Each natural disaster brings a new round of relief, but advocates say it only addresses immediate needs and not rebuilding the nation long term.
“When you dump rice in a country that traditionally has grown their own rice with no problem, then you’re putting the rice farmers out of business,” Raoul said. “When you’re dumping peanuts, Haiti never had problems producing rice and peanuts. Those are staples.”
Turf wars among rival gangs engaged in organized crime have made certain sections of Haiti impassable.
“People that are living in the Haitian diaspora, that typically would go home, are afraid to if they have to pass to the south. There’s random violence and there’s targeted violence, but it’s all violence, and it’s all good reason to fear,” Raoul said. “It’s unfortunate, but it’s not just in Haiti.”

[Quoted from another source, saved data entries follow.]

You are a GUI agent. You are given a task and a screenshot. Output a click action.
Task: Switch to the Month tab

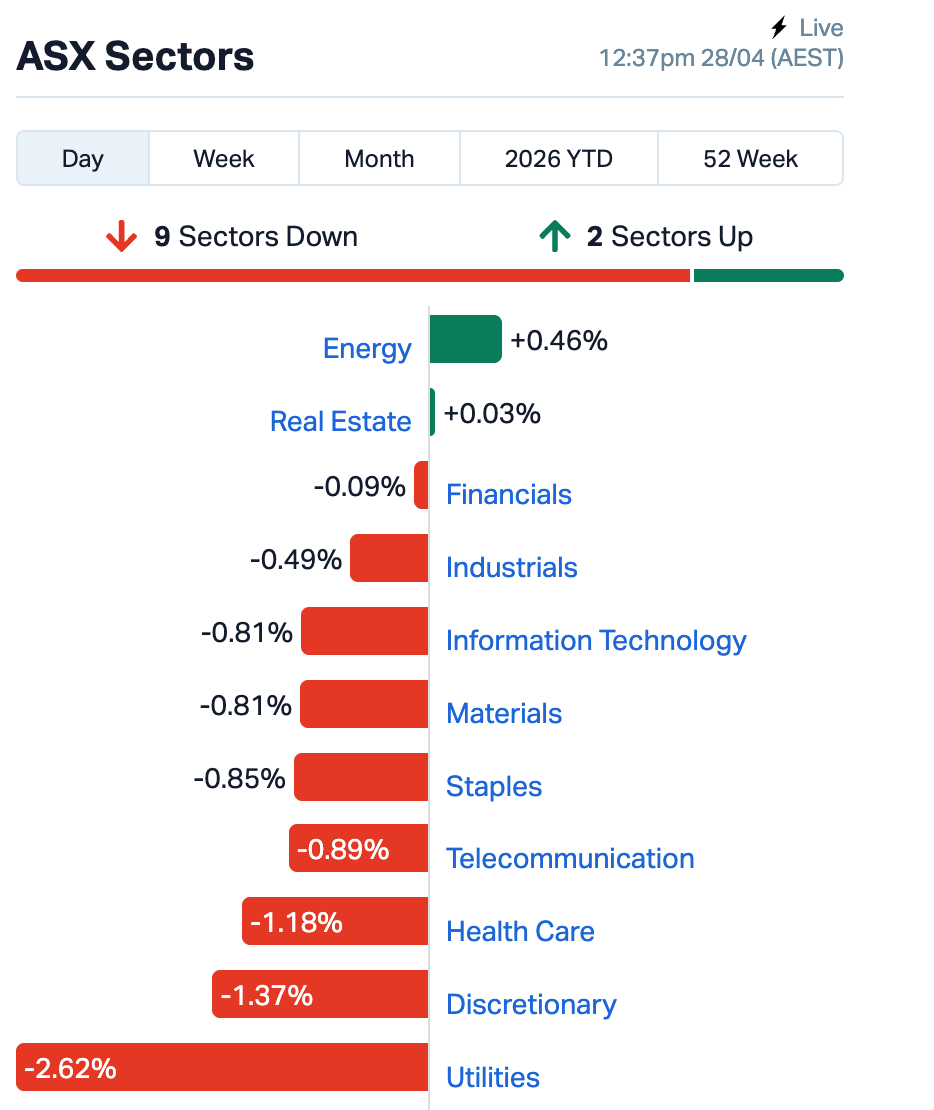click(x=379, y=159)
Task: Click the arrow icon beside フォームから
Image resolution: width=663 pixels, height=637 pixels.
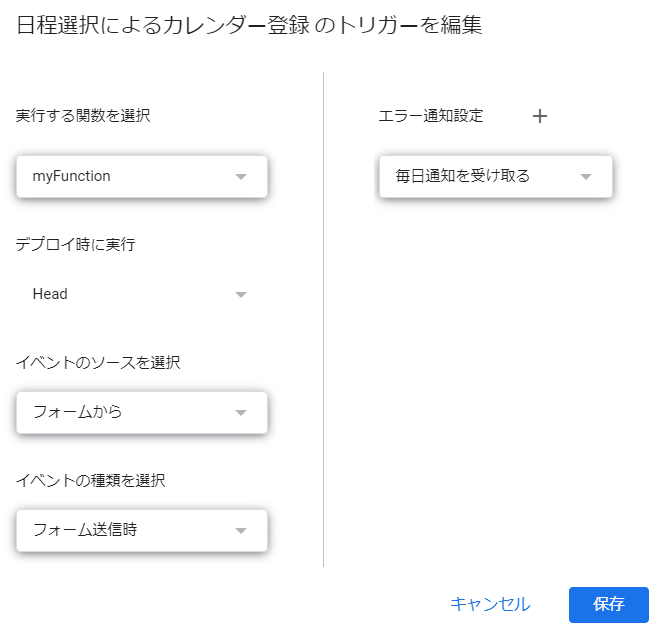Action: (x=240, y=412)
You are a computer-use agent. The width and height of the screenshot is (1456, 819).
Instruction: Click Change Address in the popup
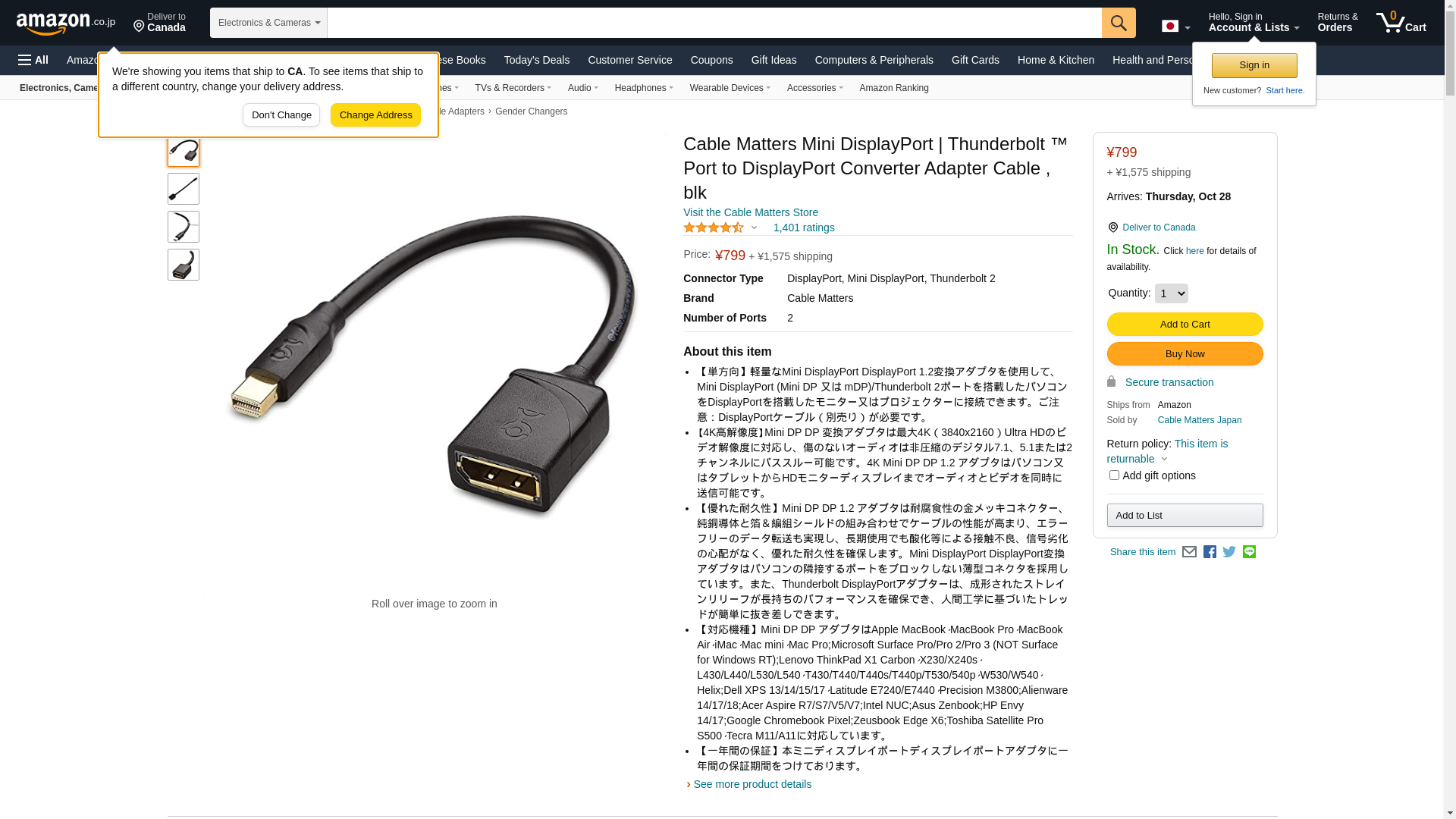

The Washington Office on Latin America (WOLA), a human rights research and advocacy organization, said matters will only grow worse once Title 42 expires because the policy the administration is leaning toward will make it more difficult for certain migrants to apply for asylum if they passed through a third country and didn’t seek it there.
“Even if [the transit ban] allows them to seek asylum, the administration plans to subject many migrants to expedited removal, an accelerated process that occurs while they are in … Border Patrol custody,” the WOLA report said. Expedited removal leaves little time to arrange for legal counsel.
U.S. Customs and Border Protection now requires anyone applying for asylum and an exemption from Title 42 to use its CPB One app, which in turn uses facial recognition software. But “algorithm bias” renders the app unable to read the facial features of dark-skinned people, interfering with their ability to upload photos, a requirement for an asylum appointment, according to a recent report from The Border Chronicle.
Fewer Haitians are now seeking asylum in the U.S., according to Department of Homeland Security numbers cited in the WOLA report. DHS Secretary Alejandro Mayorkas attributed the decrease to the administration’s immigration policy.
Since being granted access in January, Haitians are scrambling to qualify, along with Cubans, Nicaraguans and Venezuelans, for sponsored entry to the U.S. under the humanitarian parole program. As long as they fly in and have a passport, 30,000 people a month will be accepted as temporary residents for a two-year stint.
The cost of a passport in Haiti is $50, which would take a worker making an average wage more than 10 days to earn. Even so, the demand has greatly exceeded the supply.